Der Winter fordert im Gazastreifen weiterhin zahlreiche Opfer. Kälte, anhaltende Regenfälle und weitverbreitete Mangelernährung verschärfen die ohnehin dramatische humanitäre Lage – und das trotz eines seit vier Monaten bestehenden Waffenstillstands. Besonders betroffen sind Kinder, ältere Menschen und Schwangere, deren körperliche Widerstandskraft durch Hunger und fehlende medizinische Versorgung stark geschwächt ist.
Nach Angaben des palästinensischen Gesundheitsministeriums sind seit Beginn des Winters mindestens zehn Kinder an Unterkühlung gestorben. Allein in den vergangenen 24 Stunden erlag ein drei Monate altes Baby im Al-Aqsa-Märtyrer-Krankenhaus den Folgen extremer Kälte. Ärzte vor Ort warnen seit Wochen, dass Säuglinge besonders gefährdet sind. Ihnen fehlen ausreichende Fettreserven, um Körperwärme zu speichern, und ihre Energiereserven sind begrenzt. Frühgeborene und Babys mit niedrigem Geburtsgewicht gelten als besonders vulnerabel.
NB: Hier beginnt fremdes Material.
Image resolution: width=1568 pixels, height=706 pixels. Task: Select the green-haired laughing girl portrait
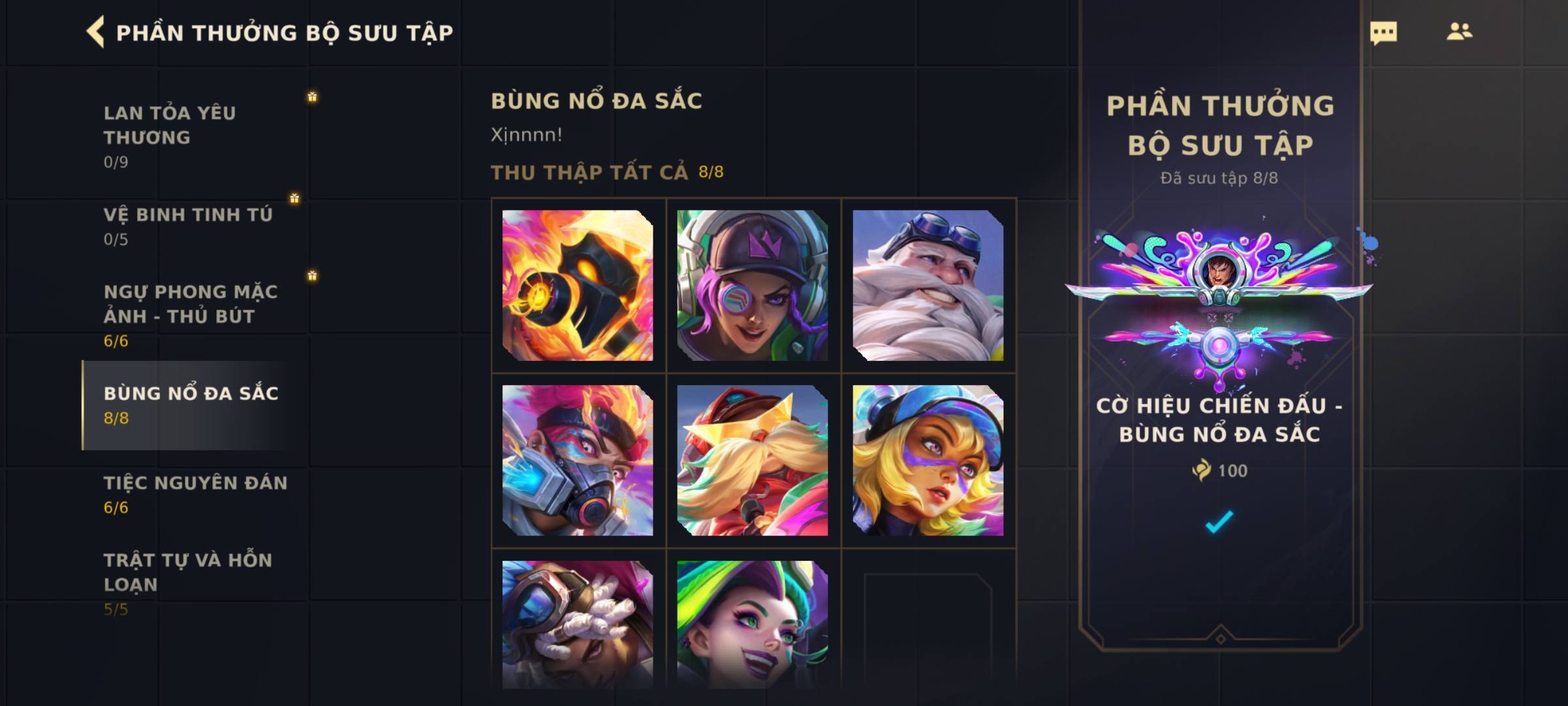[753, 624]
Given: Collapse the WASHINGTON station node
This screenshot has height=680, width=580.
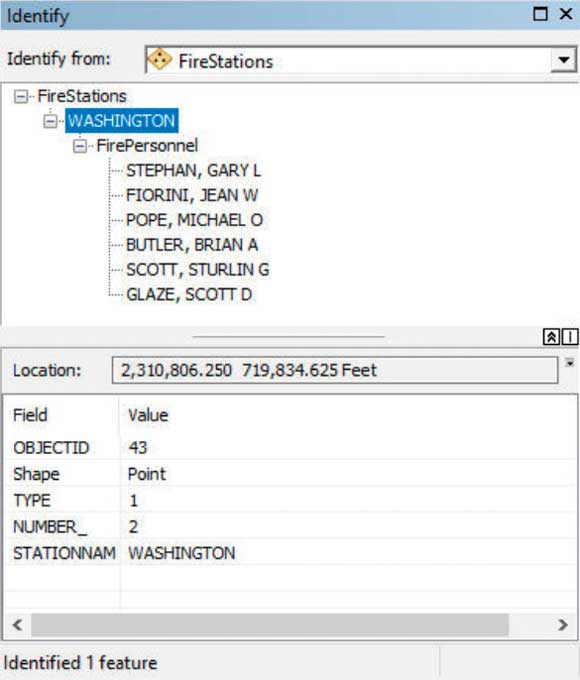Looking at the screenshot, I should pos(50,121).
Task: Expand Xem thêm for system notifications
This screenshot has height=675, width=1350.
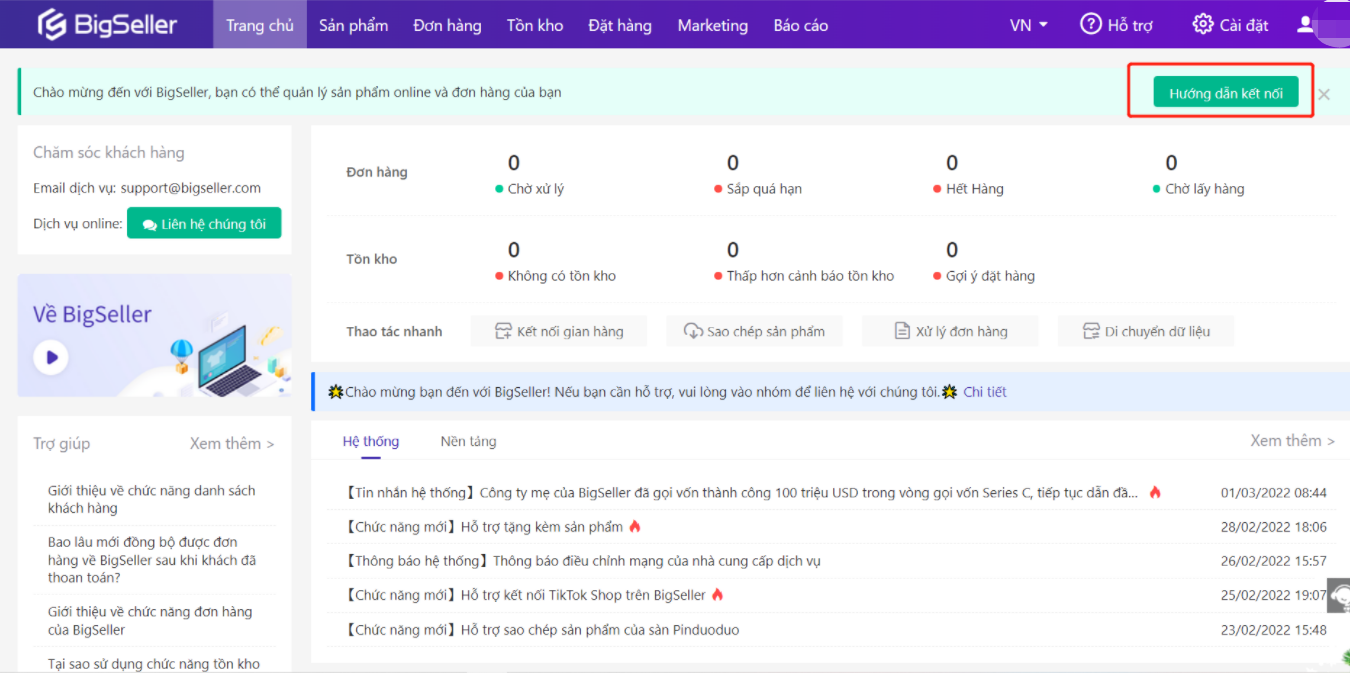Action: (x=1292, y=440)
Hunderttausende Menschen leben weiterhin in provisorischen Unterkünften, Zelten oder halb zerstörten Gebäuden. Die Vereinten Nationen berichten, dass starke Winde und heftige Regenfälle allein in der vergangenen Woche Hunderte Zelte beschädigt oder zerstört haben. Überschwemmungen, Kälte und fehlender Schutz vor dem Wetter machen das Überleben für viele Familien zur täglichen Herausforderung.
Die Zerstörung der Infrastruktur ist enorm: Rund 92 Prozent der Wohnhäuser im Gazastreifen sind beschädigt oder vollständig zerstört. Hinzu kommt die Gefahr durch nicht explodierte Munition, die weite Gebiete unbewohnbar macht. Bei den jüngsten Regenfällen kamen laut Gesundheitsministerium 24 Menschen ums Leben, nachdem ihre Häuser einstürzten. Viele Gebäude sind strukturell instabil und halten der anhaltenden Nässe nicht stand.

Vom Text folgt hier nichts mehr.